As a long story comes to a close, we are just beginning on a new journey for our family that while at first was extremely frightening we now appreciate our life and our family at an extremely different level. For that and so many other things I am thankful. When things like this happens you find yourself thinking about the worst possible scenarios- but we are glad that those fears have been replaced with hope for the future and appreciation for the present. Time spent together is so much more important now, even if it's just watching Monday night football together. The little things that may have caused an argument suddenly are not worth the time we give them to interrupt our day. Playing catch with the kids, a sweet kiss on the cheek, even washing the dishes I treasure each and every moment.

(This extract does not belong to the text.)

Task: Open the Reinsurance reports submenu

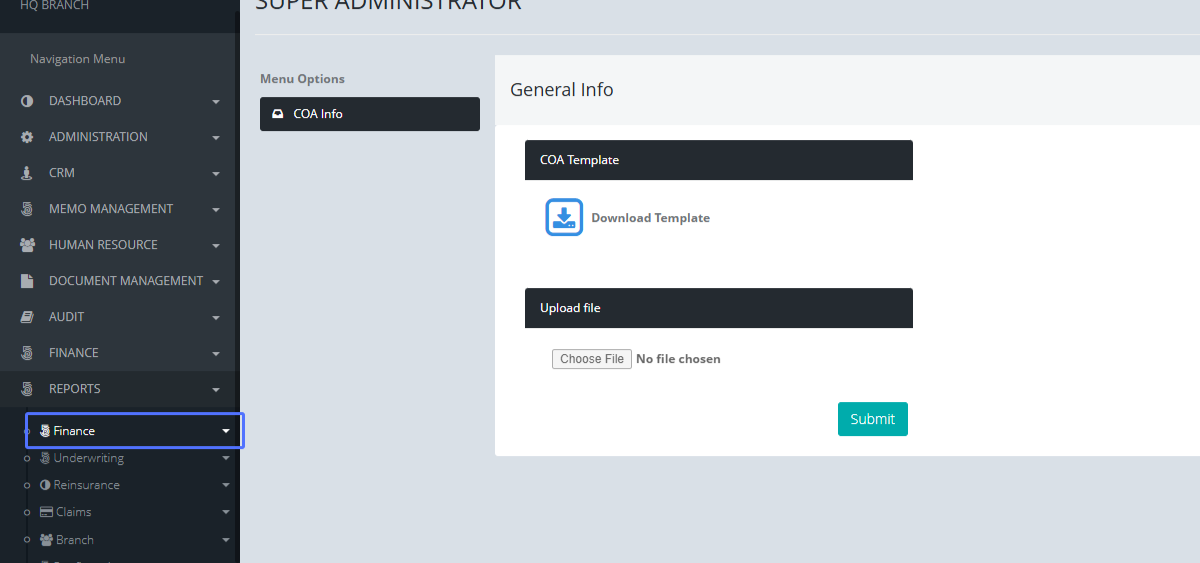Action: pos(86,485)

We have always been aware and acknowledged God's plan for our lives- we met in middle school, began dating in high school, married after college, started a family, started a business, moved into our first house and so much more with our fate in God's hands. So we will not take a step further without the same blind faith that we have always had. We are both extremely thankful for everything God has blessed us with and know without a shadow of a doubt He has a wonderful plan for us!

Jeremiah 29:11-12
‎"For I know the plans I have for you,” declares the LORD, “plans to prosper you and not to harm you, plans to give you hope and a future. "Then you will call on me and come and pray to me, and I will listen to you".

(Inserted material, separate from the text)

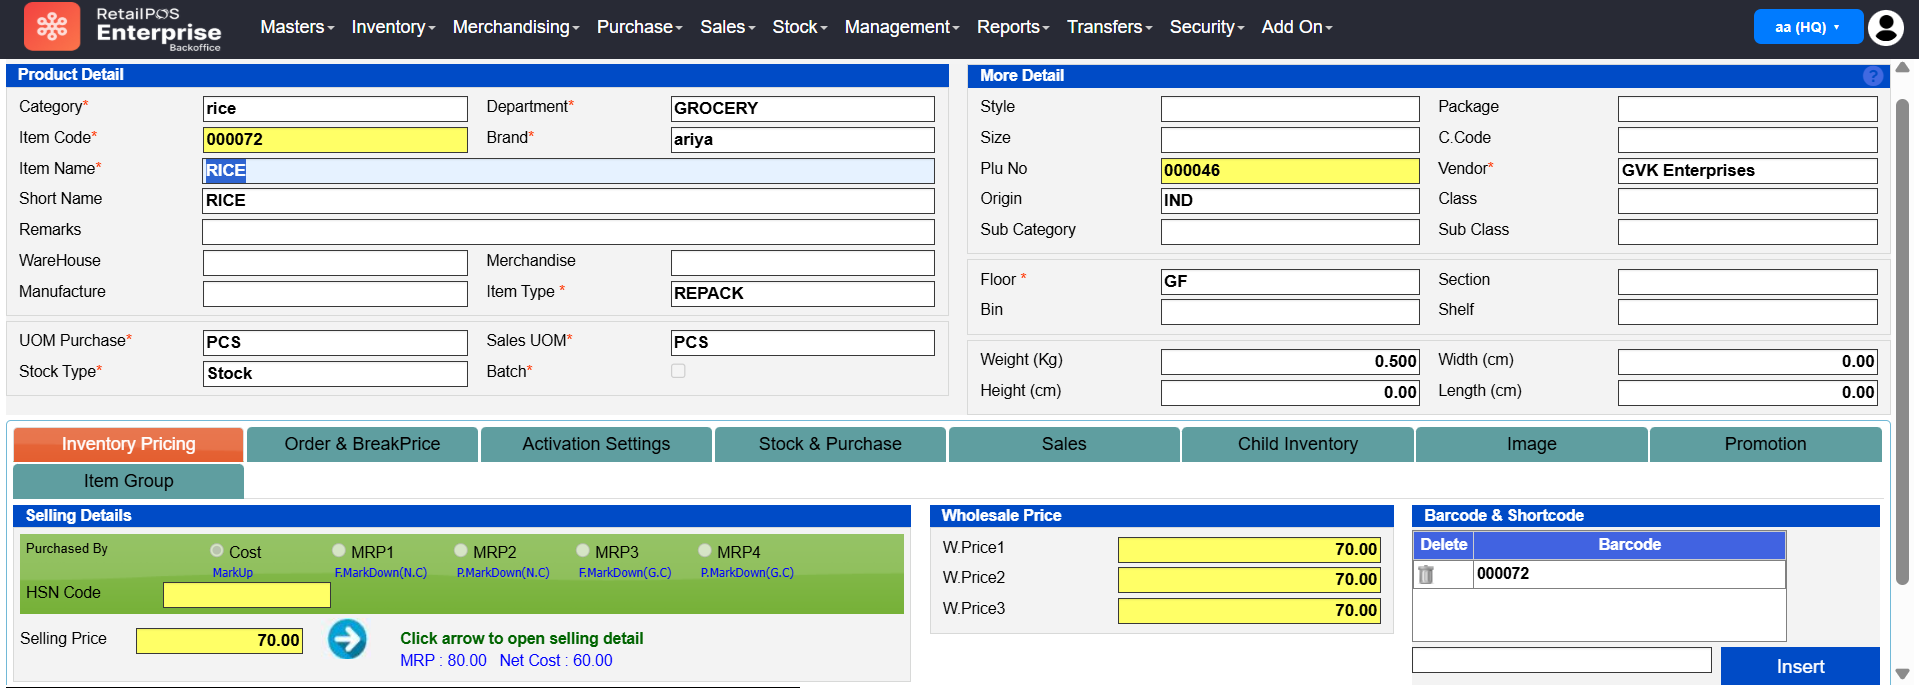Click the scrollbar up arrow
This screenshot has height=688, width=1919.
tap(1902, 68)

** Our first appointment with the neurosurgeon is on Thursday, we will continue to keep everyone updated and appreciate all your prayers and very kind words! Love you all :)

9 comments:

  1. Amber Thomas10 October, 2011

    Wow, Kaci, I am in tears, but tears of awe, for the faith that you are showing in such a hard time. it's so hard to understand the whys, but so thankful we have a God that gives us peace even when our whole life is shaking around us! You guys will be in my prayers daily. Your complete faith in our sweet Lord is shining so brightly, and That is why we are here to glorify Him! Love you, Amber

    ReplyDelete
  2. Thank you so much Amber! I don't even want to think about where we would be without faith- and that's not to our credit but another blessing from God for sure :) Thank you so much for your prayers and encouragement- they mean the world to us! love you too :)

    ReplyDelete
  3. wow! my words would not adequate so i give you this verse
    Zephaniah 3:17
    The LORD your God is with you,
    he is mighty to save.
    He will take great delight in you,
    he will quiet you with his love,
    he will rejoice over you with singing.”

    ReplyDelete
  4. Stephen Knuth11 October, 2011

    Praying for y'all every night before we go to bed. On our knees for Adam. Praying for strength. God is with you and he only gives us so much that we can only handle.

    ReplyDelete
  5. We love you both and are praying for you. I'm glad you opened up here so many more people can pray for you too! Please keep us posted on what happens on Thursday!

    ReplyDelete
  6. Thanks guys- we love you too! It was just too much to keep inside. it's faith and prayer that have gotten us this far so we have to keep moving forward and give it all to God :)

    ReplyDelete
  7. Kaci - You and Adam are two amazing people. You are just a joy to be around. I know you guys will rise above this! We miss you, take care and keep us posted. Kim

    ReplyDelete
  8. Lifting your sweet family up in prayer. As you said, you're feeling every emotion humanly possible, but what a promise we have knowing that God is in complete control. Praying that you continue to find peace, understanding, and comfort in His arms. If there is anything I can do, please let me know. Take care, God bless! <3

    ReplyDelete
  9. Oh, Kathryn.....thank you for posting this on fb. I am so sorry, but so glad it came through my feed so that I can pray for you and your sweet family. I'll be watching for updates...and praying, praying, praying!!